The above conditions may increase the chance of developing a side effect which results in damage to the nerves, causing altered sense of feeling like pins and needles.

  • you lack an enzyme (body chemical) called glucose-6-phosphate dehydrogenase which causes your red blood cells to be more easily damaged (this is more common in black people and people of Mediterranean, Middle Eastern or Asian origin. Your doctor will know)
  • you have any disease of the lungs, liver or nervous system. If you need to take Nitrofurantoin Tablets for a number of months, your doctor may want to regularly check how your lungs and liver are working
  • you have false positive results on testing your urine for glucose
  • your urine is dark yellow or brown coloured.

Talk to your doctor if you experience fatigue, yellowing of the skin or eyes, itching skin rashes, joint pain, abdominal discomfort, nausea, vomiting, loss of appetite, dark urine and pale or grey coloured stools. It may be symptoms of liver disorder.


What Macrobid contains:

The active substance is 100mg nitrofurantoin in each capsule.

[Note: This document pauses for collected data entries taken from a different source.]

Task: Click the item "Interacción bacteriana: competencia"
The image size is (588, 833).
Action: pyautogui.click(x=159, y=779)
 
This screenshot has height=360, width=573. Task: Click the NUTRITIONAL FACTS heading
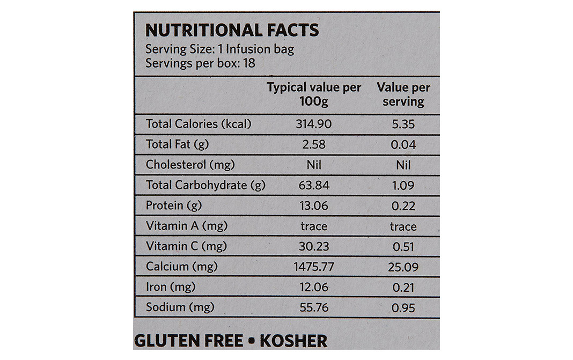[x=232, y=30]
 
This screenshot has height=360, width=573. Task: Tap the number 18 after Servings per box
[x=248, y=63]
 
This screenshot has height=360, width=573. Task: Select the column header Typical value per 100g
[x=314, y=94]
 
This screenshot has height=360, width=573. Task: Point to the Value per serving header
[x=403, y=94]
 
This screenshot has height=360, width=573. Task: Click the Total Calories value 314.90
[x=314, y=124]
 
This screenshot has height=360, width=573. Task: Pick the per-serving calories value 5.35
[x=403, y=124]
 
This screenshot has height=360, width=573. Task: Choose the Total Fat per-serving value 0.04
[x=403, y=145]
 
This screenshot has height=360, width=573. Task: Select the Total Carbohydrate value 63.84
[x=314, y=186]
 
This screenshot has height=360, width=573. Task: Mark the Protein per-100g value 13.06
[x=314, y=206]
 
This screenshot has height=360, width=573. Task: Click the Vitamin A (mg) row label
[x=187, y=226]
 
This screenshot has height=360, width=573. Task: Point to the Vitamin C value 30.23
[x=314, y=247]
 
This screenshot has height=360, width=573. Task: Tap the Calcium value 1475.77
[x=314, y=267]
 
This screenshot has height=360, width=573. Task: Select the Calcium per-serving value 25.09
[x=403, y=267]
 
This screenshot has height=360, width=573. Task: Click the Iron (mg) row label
[x=170, y=287]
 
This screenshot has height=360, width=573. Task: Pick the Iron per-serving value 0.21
[x=403, y=288]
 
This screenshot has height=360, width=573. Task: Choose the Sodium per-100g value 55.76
[x=314, y=307]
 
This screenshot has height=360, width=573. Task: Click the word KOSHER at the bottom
[x=291, y=341]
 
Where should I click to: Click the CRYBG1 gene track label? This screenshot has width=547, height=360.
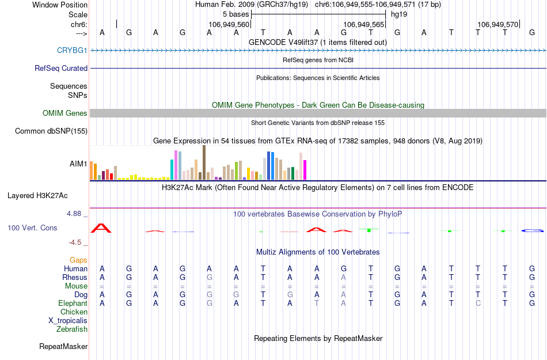pos(72,50)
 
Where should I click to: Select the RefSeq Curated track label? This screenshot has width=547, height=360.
pos(61,68)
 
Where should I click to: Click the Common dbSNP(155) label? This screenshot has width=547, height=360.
pos(51,131)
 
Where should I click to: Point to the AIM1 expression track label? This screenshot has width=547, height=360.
pos(78,164)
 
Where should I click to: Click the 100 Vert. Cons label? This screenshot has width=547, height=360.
pos(32,228)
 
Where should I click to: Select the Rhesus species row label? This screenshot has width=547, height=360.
pos(75,277)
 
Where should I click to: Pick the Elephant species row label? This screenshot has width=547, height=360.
pos(73,303)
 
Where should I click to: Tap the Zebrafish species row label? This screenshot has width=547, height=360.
pos(72,329)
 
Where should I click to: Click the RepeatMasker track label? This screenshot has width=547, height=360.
pos(63,347)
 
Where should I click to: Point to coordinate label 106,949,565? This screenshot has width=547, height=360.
pos(363,25)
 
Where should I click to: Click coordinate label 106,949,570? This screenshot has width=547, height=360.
pos(497,25)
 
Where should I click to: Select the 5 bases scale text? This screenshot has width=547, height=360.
pos(235,14)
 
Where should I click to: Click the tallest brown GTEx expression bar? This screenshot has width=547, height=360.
pos(204,163)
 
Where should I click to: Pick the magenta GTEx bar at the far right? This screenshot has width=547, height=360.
pos(305,170)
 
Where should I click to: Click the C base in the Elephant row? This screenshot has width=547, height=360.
pos(478,303)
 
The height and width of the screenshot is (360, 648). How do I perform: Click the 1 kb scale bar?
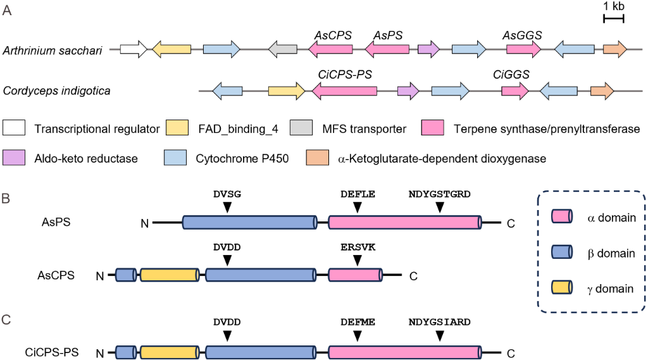pos(613,20)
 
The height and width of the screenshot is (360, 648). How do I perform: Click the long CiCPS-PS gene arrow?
pos(344,91)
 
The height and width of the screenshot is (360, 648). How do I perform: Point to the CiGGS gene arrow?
pos(514,91)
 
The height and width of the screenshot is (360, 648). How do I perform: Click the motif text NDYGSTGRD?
pos(440,194)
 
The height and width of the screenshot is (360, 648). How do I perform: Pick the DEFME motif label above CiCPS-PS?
pos(358,321)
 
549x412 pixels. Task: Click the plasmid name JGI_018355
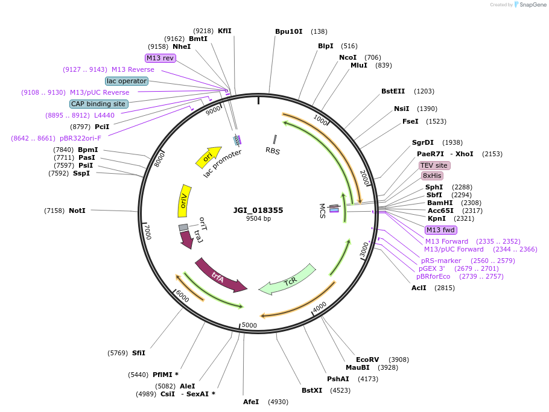[258, 211]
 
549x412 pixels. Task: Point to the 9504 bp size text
[258, 219]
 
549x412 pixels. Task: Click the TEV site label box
[434, 165]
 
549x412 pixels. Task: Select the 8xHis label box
[432, 176]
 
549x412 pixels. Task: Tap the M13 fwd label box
[441, 230]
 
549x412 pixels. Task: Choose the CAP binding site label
[98, 104]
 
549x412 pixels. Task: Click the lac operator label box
[127, 81]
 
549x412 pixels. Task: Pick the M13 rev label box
[160, 58]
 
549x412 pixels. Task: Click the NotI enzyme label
[77, 211]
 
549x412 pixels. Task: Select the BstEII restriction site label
[393, 91]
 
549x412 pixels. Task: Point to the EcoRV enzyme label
[367, 360]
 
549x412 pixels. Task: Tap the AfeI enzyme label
[251, 402]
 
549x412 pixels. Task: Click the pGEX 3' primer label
[433, 268]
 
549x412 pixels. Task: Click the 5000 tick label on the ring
[249, 326]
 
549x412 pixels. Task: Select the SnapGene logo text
[532, 4]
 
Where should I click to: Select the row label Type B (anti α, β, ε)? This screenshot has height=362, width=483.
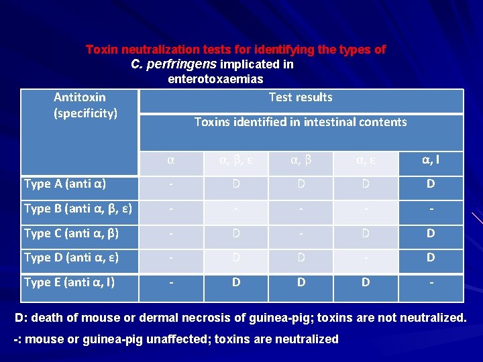point(78,208)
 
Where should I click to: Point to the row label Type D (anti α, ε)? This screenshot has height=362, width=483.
point(72,257)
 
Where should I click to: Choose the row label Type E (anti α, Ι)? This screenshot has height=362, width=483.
point(69,282)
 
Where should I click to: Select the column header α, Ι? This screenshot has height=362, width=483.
point(431,160)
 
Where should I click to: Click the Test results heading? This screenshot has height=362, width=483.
point(301,97)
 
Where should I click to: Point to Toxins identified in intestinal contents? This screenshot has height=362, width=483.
point(301,122)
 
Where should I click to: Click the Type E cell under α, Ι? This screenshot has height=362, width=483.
point(431,282)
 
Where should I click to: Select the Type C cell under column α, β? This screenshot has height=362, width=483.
point(301,233)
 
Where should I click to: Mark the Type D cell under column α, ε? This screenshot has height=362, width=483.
point(366,257)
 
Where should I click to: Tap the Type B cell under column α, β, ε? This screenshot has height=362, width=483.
point(236,208)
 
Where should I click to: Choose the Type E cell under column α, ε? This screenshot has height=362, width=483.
point(366,282)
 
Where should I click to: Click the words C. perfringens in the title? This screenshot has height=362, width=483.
point(173,64)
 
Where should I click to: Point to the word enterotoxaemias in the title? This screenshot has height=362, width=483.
point(215,79)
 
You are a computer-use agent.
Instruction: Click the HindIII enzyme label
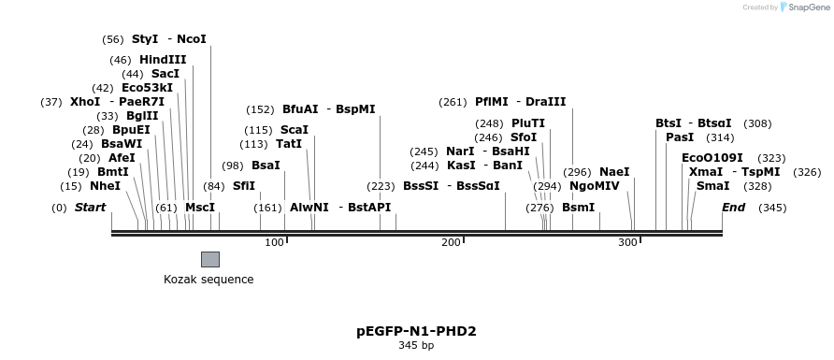(163, 60)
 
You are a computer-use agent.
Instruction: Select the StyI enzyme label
(145, 39)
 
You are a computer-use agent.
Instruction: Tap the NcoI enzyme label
(191, 39)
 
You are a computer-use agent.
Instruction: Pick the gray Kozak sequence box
(210, 259)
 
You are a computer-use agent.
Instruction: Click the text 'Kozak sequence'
(208, 279)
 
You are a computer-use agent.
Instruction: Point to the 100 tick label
(274, 243)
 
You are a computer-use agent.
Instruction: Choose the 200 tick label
(451, 243)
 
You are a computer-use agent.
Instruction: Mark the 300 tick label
(627, 243)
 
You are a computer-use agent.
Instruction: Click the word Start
(90, 207)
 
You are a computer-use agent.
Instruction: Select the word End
(733, 207)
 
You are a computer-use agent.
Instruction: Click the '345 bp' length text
(416, 346)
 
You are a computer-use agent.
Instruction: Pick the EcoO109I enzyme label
(712, 158)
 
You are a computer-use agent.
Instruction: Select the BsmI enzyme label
(578, 207)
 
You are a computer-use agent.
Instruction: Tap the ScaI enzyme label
(295, 130)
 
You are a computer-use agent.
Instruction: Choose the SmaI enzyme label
(712, 186)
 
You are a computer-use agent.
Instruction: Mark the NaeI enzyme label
(614, 172)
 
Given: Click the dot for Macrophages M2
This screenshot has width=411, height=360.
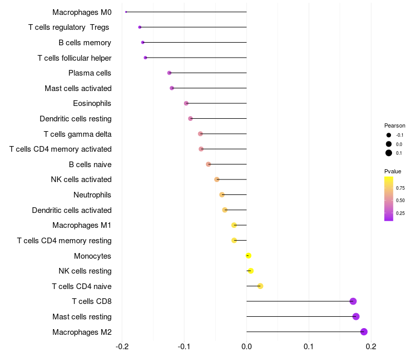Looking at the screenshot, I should pyautogui.click(x=364, y=332).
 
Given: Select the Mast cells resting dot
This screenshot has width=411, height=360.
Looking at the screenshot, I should pyautogui.click(x=356, y=317).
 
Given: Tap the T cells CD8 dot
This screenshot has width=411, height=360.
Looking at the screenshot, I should pyautogui.click(x=353, y=301).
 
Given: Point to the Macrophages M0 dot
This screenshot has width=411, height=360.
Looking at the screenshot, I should pyautogui.click(x=126, y=12).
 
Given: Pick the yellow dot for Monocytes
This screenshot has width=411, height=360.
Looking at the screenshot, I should pyautogui.click(x=249, y=256).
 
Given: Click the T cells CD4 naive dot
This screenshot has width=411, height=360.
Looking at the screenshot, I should pyautogui.click(x=260, y=286).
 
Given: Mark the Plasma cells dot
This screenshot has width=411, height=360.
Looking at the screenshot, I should pyautogui.click(x=170, y=73).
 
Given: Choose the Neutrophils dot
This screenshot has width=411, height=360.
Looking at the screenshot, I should pyautogui.click(x=222, y=195).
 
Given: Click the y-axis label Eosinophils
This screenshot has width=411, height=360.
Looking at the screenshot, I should pyautogui.click(x=92, y=103).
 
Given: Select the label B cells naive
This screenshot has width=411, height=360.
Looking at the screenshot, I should pyautogui.click(x=90, y=165).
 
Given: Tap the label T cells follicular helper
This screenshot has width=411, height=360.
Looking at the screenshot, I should pyautogui.click(x=74, y=58).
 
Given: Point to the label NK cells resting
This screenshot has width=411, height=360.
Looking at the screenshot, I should pyautogui.click(x=85, y=271).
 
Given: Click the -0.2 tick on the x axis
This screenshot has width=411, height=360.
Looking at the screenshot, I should pyautogui.click(x=122, y=346).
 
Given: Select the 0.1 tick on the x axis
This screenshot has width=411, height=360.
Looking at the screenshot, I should pyautogui.click(x=309, y=346).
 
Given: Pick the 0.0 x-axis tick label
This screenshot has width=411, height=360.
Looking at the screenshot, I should pyautogui.click(x=247, y=346).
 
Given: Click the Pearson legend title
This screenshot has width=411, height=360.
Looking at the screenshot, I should pyautogui.click(x=395, y=125).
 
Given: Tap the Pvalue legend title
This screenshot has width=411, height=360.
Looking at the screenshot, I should pyautogui.click(x=393, y=171).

The other ingredients are talc, corn starch, lactose, carbopol, povidone, sugar and magnesium stearate. The capsule shell contains gelatin, quinoline yellow (E104), titanium dioxide (E171) and FD&C Blue No.2 (E132). The printing ink contains shellac, propylene glycol (E1520), titanium dioxide (E171) black iron oxide (E172), ammonium hydroxide (E527) and simethicone.

What Macrobid looks like and contents of the pack:

MacroBID 100mg capsule has an opaque blue cap and opaque yellow body and bears the monogram “GS 100”.

The capsules are available in blister strips of 14.